The development of subgenomic HCV cell culture models has greatly contributed to the discovery of the antiviral effects of ciclosporin A and MPA on viral replication. The use of a recently developed infectious culture model has revealed the negative effects of steroids, specifically on HCV entry.40 However, a common question from transplant clinicians is why these clear in vitro effects of HCV are not univocally observed in clinical practice. For instance, the clear antiviral activity of ciclosporin A and MPA in vitro is yet to be confirmed in proper prospective clinical studies, and retrospective data sketch a murky picture. One probable answer to this in vivo and in vitro discrepancy is that tampering of the host immune system against the virus masks the direct antiviral effects of these immunosuppressive agents. The antiviral potency of particular immunosuppressants might not be strong enough to result in a dramatic effect on viral load, but could potentially be reflected in other parameters, such as slowing down fibrosis progression.95,96,97,98 Perhaps the potent effects of the derivates of ciclosporin A, such as Debio-025, in patients were achieved by both deprivation of immunosuppressive properties and enhancement of cyclophilin binding affinity.34,35

A major new milestone for HCV treatment is the approval of two protease inhibitors by the FDA in 2011. Although boceprevir and telaprevir are only approved in combination with PEG-IFN-α and ribavirin for treating adults with chronic HCV genotype 1 infection who have compensated liver disease, trials are expected to be designed to treat patients both before and after transplantation. As a caution, a phase I study found that telaprevir interferes with the metabolism of both ciclosporin A and tacrolimus by inhibition of cytochrome P450 3A enzymatic activity.99 Telaprevir caused a tremendous increase in blood concentrations of both these calcineurin inhibitors and could potentially lead to serious or even life-threatening adverse effects. Therefore, the interaction of new antiviral compounds and immunosuppressants requires extensive studies of drug–drug interactions before designing any antiviral therapy trial in the post-transplantation setting.

In summary, progress in understanding HCV biology is important in evaluating the complex effects of immunosuppressive medication on HCV recurrence. Despite clear effects of ciclosporin A and MPA in HCV culture models, reliable clinical evidence for their effect on HCV recurrence is still lacking.
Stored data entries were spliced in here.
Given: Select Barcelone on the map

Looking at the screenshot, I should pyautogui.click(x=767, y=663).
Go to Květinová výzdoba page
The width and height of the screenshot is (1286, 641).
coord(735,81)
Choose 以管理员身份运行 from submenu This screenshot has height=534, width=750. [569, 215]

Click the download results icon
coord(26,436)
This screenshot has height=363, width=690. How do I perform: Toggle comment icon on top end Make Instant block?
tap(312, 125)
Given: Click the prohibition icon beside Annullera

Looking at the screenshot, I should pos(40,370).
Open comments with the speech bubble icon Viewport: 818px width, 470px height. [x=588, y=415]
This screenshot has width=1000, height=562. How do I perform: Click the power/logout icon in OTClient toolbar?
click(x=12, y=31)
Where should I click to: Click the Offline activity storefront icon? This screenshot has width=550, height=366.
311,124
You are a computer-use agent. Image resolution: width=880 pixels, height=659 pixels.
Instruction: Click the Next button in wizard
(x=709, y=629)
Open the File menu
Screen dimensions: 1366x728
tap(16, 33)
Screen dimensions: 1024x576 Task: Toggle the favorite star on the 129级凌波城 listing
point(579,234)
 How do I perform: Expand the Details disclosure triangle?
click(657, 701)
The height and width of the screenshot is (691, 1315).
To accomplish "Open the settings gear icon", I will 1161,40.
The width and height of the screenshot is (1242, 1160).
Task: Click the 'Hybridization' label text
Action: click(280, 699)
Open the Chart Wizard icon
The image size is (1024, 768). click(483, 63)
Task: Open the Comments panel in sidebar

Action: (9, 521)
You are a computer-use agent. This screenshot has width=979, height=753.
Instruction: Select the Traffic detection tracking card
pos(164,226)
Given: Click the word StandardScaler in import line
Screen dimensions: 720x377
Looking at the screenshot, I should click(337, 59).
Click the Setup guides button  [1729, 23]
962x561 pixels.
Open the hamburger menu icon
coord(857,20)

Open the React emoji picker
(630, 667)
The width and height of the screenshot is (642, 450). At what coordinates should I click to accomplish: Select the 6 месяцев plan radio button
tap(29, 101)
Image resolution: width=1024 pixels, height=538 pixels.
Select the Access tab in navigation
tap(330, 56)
Inhibition of the immune response against HCV by immunosuppressants probably counteracts the direct antiviral effects. The effectiveness of interferon-based antiviral therapy is reduced after transplantation, but, to date, no concrete evidence from HCV culture models that immunosuppressive drugs interfere with interferon signal transduction exists. Immunosuppressive medication for transplant recipients who have HCV should be further improved. The application of newly registered anti-HCV compounds in transplant recipients should be carefully tested because of potential concerns regarding adverse drug–drug interactions with immunosuppressants.

Although basic science alone will never resolve the clinical debate, it already provides mechanistic insight into how particular immunosuppressants can affect the course of infection and outcomes of antiviral therapy. The knowledge gained in a liver-transplant setting will also definitely be a valuable reference for the management of patients who are HCV positive and receive a kidney transplant. Conceivably, these mechanistic understandings will promote future investment in the initiation of randomized, controlled studies and development of new-generation immunosuppressants for HCV-positive transplantation.